[DOCUMENT SECTION]:
---------------
GPs are treating more than 600,000 dental patients a year due to spiralling costs of NHS charges for dentists, a report reveals.
An analysis from the British Dental Association (BDA) reveals that GPs are recording 6.06 dental consultations per 1,000 patient-years. This represents around 600,000 dental consultations a year, or more than 11,000 per week.
BDA general dental practice chair, Henrik Overgaard-Nielsen, said: “Ministers insist the NHS will remain free at the point of use, but keep ramping up England’s dental charges. Already these inflated charges are pushing those who can’t pay towards overstretched GPs, who aren’t equipped to treat them. It’s bad for our patients, and it’s bad for the NHS.”
UK dental charges rose by 5 per cent this year, and are predicted to rise by a further 5 per cent in 2017, despite cuts in NHS dentistry state funding.
Dr Maureen Baker, Royal College of General Practitioners (RCGP) chair, warned that patients experiencing oral pain or discomfort should seek an appointment with their local dentist, and not their family doctor.
She adds that there may be a number of reasons why patients make an appointment with their GP and not their dentist, but doing so only “puts their own safety at risk, as they are not accessing the most appropriate care in the first instance.”
---------------
[STORED DATA]:
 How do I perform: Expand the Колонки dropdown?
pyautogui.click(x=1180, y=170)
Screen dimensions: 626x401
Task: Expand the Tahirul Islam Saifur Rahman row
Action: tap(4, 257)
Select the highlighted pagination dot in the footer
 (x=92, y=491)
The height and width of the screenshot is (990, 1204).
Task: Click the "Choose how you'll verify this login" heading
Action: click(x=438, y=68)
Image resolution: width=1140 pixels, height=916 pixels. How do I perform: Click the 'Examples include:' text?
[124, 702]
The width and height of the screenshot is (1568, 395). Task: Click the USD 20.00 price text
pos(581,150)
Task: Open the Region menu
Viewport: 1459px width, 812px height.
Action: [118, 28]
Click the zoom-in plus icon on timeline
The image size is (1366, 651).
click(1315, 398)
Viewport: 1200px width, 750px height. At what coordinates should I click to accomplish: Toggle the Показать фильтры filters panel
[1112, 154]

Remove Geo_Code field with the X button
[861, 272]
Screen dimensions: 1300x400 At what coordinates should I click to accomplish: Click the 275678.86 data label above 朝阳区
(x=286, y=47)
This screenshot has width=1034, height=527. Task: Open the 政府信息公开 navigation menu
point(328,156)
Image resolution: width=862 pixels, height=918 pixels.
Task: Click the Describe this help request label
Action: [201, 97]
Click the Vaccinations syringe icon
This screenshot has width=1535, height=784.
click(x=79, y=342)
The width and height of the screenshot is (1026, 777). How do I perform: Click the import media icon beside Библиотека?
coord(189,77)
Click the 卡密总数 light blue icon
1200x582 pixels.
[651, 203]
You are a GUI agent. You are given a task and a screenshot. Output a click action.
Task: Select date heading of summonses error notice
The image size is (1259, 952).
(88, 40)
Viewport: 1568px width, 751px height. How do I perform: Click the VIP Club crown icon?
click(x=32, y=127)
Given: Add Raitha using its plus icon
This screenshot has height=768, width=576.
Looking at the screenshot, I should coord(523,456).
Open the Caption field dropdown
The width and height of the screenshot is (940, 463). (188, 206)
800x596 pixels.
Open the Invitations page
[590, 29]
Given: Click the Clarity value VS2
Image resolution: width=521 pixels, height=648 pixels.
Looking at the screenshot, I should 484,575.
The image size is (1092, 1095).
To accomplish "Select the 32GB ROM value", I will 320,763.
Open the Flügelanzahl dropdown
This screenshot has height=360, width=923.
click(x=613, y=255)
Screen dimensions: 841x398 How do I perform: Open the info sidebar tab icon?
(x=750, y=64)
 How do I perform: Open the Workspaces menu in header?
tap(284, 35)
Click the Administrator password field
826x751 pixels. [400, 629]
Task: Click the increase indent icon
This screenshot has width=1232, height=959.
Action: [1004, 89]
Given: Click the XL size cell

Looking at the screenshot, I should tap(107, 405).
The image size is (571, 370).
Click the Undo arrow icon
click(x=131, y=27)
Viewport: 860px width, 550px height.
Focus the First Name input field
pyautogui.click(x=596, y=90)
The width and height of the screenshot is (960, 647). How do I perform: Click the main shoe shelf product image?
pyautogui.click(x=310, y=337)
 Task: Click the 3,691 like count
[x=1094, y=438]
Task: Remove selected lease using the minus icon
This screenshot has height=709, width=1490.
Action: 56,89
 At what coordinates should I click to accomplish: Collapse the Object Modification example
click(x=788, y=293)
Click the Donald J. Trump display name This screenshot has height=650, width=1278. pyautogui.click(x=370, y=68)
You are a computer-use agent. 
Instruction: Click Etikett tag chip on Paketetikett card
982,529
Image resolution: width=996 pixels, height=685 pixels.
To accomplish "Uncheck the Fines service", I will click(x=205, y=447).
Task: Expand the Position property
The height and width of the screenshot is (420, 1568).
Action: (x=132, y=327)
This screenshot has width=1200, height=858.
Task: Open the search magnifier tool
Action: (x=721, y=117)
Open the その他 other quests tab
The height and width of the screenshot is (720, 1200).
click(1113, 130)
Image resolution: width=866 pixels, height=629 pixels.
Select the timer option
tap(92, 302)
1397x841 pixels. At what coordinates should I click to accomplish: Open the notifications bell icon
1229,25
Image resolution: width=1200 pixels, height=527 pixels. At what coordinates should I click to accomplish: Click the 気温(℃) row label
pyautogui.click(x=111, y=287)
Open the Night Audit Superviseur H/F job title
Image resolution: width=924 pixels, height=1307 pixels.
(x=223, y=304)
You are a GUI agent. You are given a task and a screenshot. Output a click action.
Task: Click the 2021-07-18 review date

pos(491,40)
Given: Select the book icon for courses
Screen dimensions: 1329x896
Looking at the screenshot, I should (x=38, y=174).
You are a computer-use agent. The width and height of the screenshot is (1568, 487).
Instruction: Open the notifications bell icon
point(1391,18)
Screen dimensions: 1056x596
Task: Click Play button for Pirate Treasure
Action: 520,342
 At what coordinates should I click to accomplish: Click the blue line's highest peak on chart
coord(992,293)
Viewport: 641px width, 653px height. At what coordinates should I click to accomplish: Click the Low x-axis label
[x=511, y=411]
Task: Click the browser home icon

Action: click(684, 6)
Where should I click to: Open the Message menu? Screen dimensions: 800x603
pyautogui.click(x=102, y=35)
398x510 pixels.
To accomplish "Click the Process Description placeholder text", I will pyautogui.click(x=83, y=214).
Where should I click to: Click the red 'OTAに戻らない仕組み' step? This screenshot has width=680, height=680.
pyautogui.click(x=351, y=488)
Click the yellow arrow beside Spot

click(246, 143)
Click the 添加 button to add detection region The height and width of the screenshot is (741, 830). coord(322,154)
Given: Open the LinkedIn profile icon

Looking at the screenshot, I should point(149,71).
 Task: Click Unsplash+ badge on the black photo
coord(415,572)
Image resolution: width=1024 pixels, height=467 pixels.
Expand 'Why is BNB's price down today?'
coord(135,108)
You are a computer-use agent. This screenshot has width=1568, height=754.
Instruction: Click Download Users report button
---------------
[ABOUT THIS TASK]: Name each organization mentioned in the text about GPs seeing dental patients, with any abbreviation the text gives for it. The records play no part in what comes next.

[EXERCISE RESPONSE]:
- British Dental Association (BDA)
- NHS
- Royal College of General Practitioners (RCGP)